Aircraft in the fly-in communities run the gamut, from small single-engine planes to helicopters and gliders. Some have just one or two seats and are open to the elements; others can hold as many as six. Many are "experimental," a Federal Aviation Administration designation that means the plane was not built by a major manufacturer and can be repaired by the pilot. Residents range from professional pilots to folks who just fly for fun. A few even fly stunt planes, making loops and flips in the air.

Small planes give the pilot complete control, something Sam White learned seven years ago when he moved to Tailwinds, a fly-in community in Jupiter. The retired American Airlines copilot had not flown small planes until he got a hangar next to his house. He now goes up in an open two-seat Parasol wing plane that looks similar to something Snoopy flies in his World War I flying-ace fantasies. White even has the silk scarf, leather helmet and goggles.

"I could go wherever I wanted to," he said. "It was just loads of fun.
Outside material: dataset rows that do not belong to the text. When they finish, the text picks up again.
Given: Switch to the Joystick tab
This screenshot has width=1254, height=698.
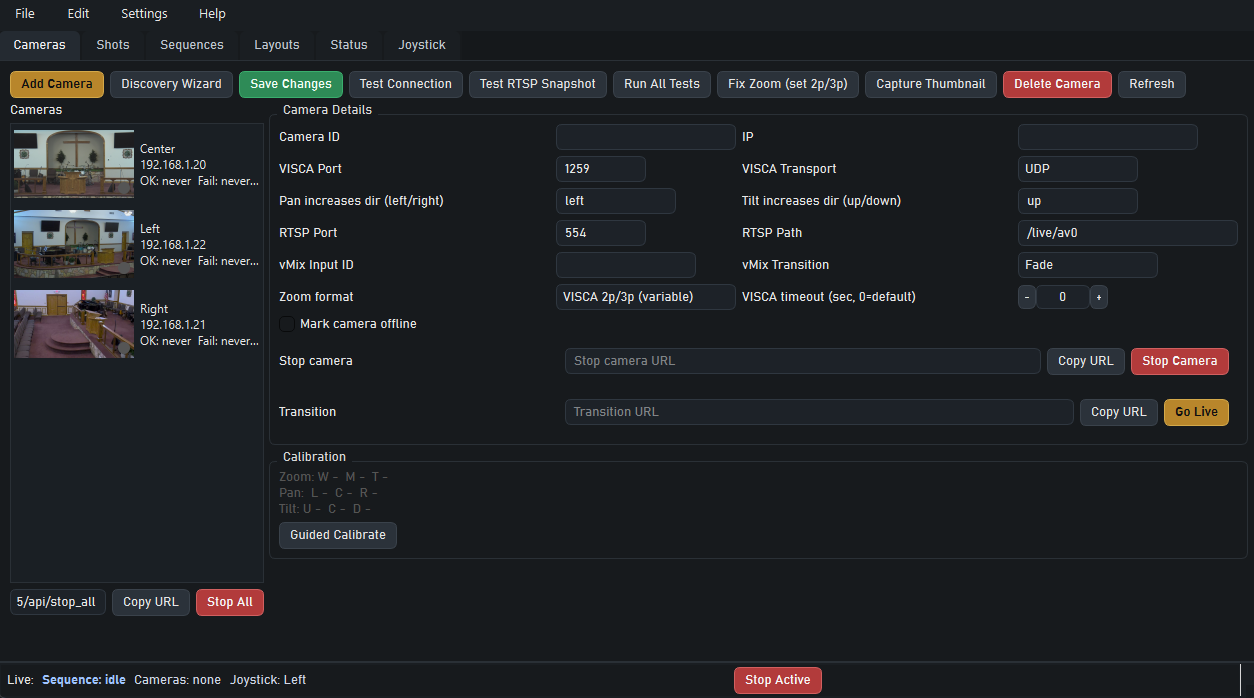Looking at the screenshot, I should point(421,45).
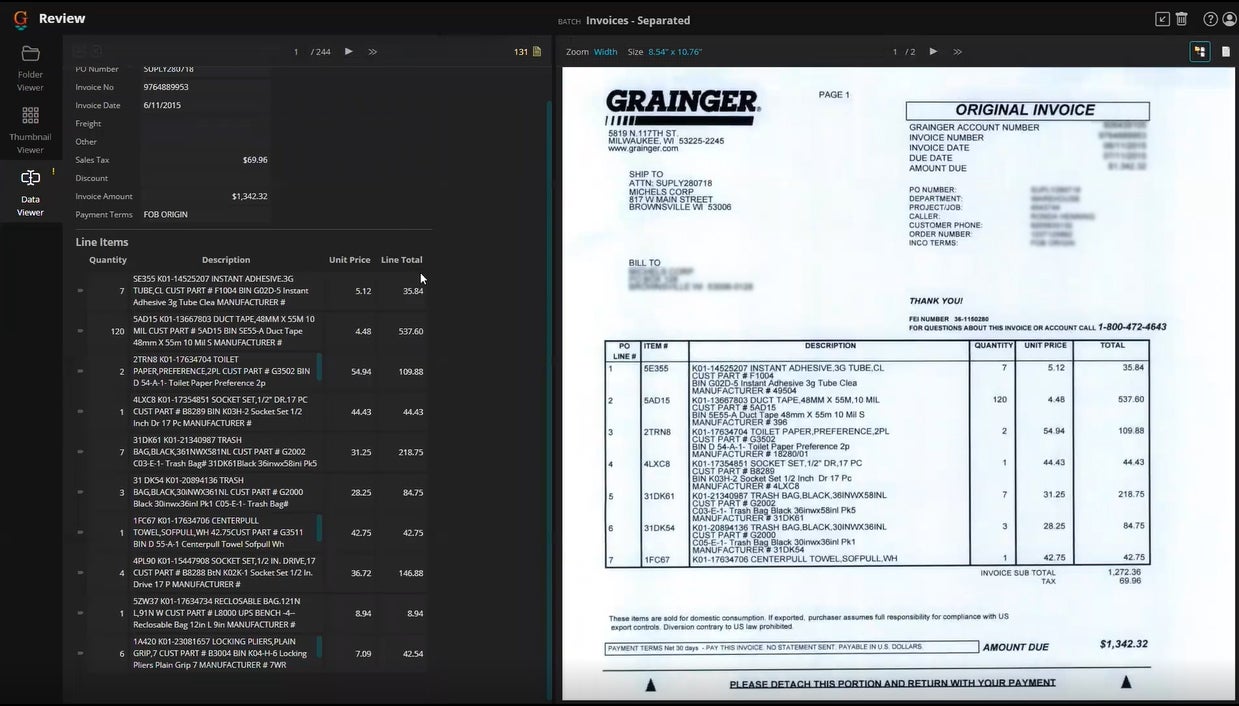
Task: Open the Thumbnail Viewer tab
Action: tap(30, 126)
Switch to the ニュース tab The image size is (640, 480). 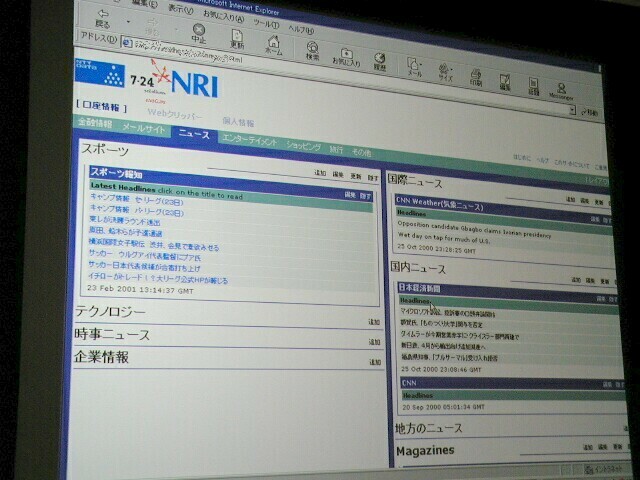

It was much more fun than flying with the airlines."

Not everyone living in these neighborhoods flies. There are few female pilots, and some of the pilots' wives don't like to go up. White's wife, Silvia, stays on the ground and snaps photos. "I'm not in the right neighborhood," she cracks.

Hazel Skelton has a house on the runway in the Aero Club, but her hangar is full of exercise equipment and Christmas decorations, not planes. She said her family moved here in 1995 because her husband liked the planes and she liked the green space.

Skelton tried taking a couple of flying lessons. During her first lesson the instructor pointed the nose of the plane straight up and stalled the engine. All Skelton could see was sky. The only way to restart the engine was to dive.

"It was really scary," she said. "It was, like, you could fall out of the air at any time."